Showing posts with label triads. Show all posts
Showing posts with label triads. Show all posts

Friday, October 1, 2010

... and Friday

One more shot from the Poulnabrone series before I go on to other things:

DSCN0560

Weather is finally cooling off a bit here, though still above seasonal normal. More garden cleanup this weekend, which is good for thinking. It also helps to keep one connected with the seasonal rhythms of the world, which were more important to people in Gwernin's time than to many of us today. An article in the Guardian a couple of weeks ago about the early introduction of pigs into the New Forest to deal with a bumper crop of acorns is an example in point. Traditionally pigs were allowed to graze on acorns this time of year to fatten them for November slaughter. In the Triads of Ireland, "the death of a fat pig" is given as one of the "three deaths that are better than life", and in another Irish text a young man's early death is mourned as that of "a pig who dies before the mast [i.e., acorn crop]". Just an example of the things most of us don't know or think about, but which are relevant to my storytelling.

-GRG

Friday, September 21, 2007

Reference Book of the Week

This week's pick: Trioedd Ynys Prydein: The Triads of the Island of Britain, edited by Rachel Bromwich. This is the long-awaited 3rd and final edition, published by the University of Wales Press in February 2006. At 768 pages and $145, this is neither light nor inexpensive reading, but for those interested in Welsh history and literature - and especially the bardic arts of poetry and storytelling - it is a treasure-trove, not only for the material in the triads themselves but for the extensive footnotes and commentary that goes with them.

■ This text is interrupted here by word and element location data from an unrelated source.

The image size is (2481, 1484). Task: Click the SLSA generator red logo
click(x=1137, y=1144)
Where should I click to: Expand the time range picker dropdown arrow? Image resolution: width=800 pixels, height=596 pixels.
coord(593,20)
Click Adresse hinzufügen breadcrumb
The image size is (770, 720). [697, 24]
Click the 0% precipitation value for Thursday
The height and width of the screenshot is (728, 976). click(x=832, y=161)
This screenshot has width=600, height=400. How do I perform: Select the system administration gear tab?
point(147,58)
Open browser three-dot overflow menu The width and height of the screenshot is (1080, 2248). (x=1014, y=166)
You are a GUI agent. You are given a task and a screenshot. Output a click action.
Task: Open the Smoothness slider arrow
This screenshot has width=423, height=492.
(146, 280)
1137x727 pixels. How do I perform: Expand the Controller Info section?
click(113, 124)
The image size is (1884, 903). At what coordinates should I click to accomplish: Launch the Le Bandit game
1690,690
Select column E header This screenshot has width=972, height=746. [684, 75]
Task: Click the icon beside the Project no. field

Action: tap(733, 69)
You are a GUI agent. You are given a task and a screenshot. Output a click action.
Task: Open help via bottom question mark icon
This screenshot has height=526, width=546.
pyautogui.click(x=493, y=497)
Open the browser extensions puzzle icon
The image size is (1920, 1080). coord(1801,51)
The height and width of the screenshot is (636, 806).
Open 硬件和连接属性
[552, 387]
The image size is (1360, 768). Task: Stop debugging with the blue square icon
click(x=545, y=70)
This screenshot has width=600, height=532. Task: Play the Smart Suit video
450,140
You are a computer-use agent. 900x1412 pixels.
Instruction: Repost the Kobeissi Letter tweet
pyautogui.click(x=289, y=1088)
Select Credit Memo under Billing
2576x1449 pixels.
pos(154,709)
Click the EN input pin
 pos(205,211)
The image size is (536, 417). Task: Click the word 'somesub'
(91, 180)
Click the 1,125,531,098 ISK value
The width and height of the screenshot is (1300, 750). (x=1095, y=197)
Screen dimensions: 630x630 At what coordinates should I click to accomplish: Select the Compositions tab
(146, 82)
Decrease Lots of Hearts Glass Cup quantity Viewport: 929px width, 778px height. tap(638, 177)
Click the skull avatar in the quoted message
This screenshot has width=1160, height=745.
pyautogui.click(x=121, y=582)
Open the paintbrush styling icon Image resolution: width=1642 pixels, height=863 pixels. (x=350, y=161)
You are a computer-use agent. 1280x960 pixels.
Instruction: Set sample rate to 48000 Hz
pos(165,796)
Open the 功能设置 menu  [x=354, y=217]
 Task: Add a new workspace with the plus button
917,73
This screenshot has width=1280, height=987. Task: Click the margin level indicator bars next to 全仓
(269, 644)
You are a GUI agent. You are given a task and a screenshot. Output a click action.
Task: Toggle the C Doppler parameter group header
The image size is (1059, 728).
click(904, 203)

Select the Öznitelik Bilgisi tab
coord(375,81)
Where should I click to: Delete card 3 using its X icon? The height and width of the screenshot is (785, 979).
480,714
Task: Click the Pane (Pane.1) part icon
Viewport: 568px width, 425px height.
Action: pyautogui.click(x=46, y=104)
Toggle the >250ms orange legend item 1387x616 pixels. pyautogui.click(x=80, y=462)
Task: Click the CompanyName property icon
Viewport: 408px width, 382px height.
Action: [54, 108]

The contents: Introduction (Manuscripts and Versions; Origin and Development of Trioedd Ynys Prydein) (99 pages); the Appendices (16 pages); Trioedd Ynys Prydein (Text and four appendices (The Names of the Island of Britain; The Descent of the Men of the North; The Thirteen Treasures of the Island of Britain; The Twenty-Four Knights of Arthur's Court) (270 pages); Notes to Personal Names (46 pages); Abbreviations, Select Bibliography, and Index.

Triads were groupings of three similar things to serve as a memory aid, and the Welsh triads may have originally been a sort of file-card index for the bards and storytellers in the days of primarily oral transmission of their material. A couple of examples:

"2. Three Generous (Noble/Victorious) Men of the Island of Britain: Nudd the Generous, son of Senyllt; Mordaf the Generous, son of Serwan; Rhydderch the Generous, son of Tudwal Tudglyd. (And Arthur himself was more generous than the three.)"

"21. Three Diademed Battle-leaders of the Island of Britain: Drystan son of Tallwch, and Hueil son of Caw, and Cai son of Cynyr of the Fine Beard. And one was diademed above the three of them: that was Bedwyr son of Bedrawc."

Trioedd Ynys Prydein is a book for browsing, not for reading straight through. For those interested in Welsh sources, it will provide many happy hours. Highly recommended.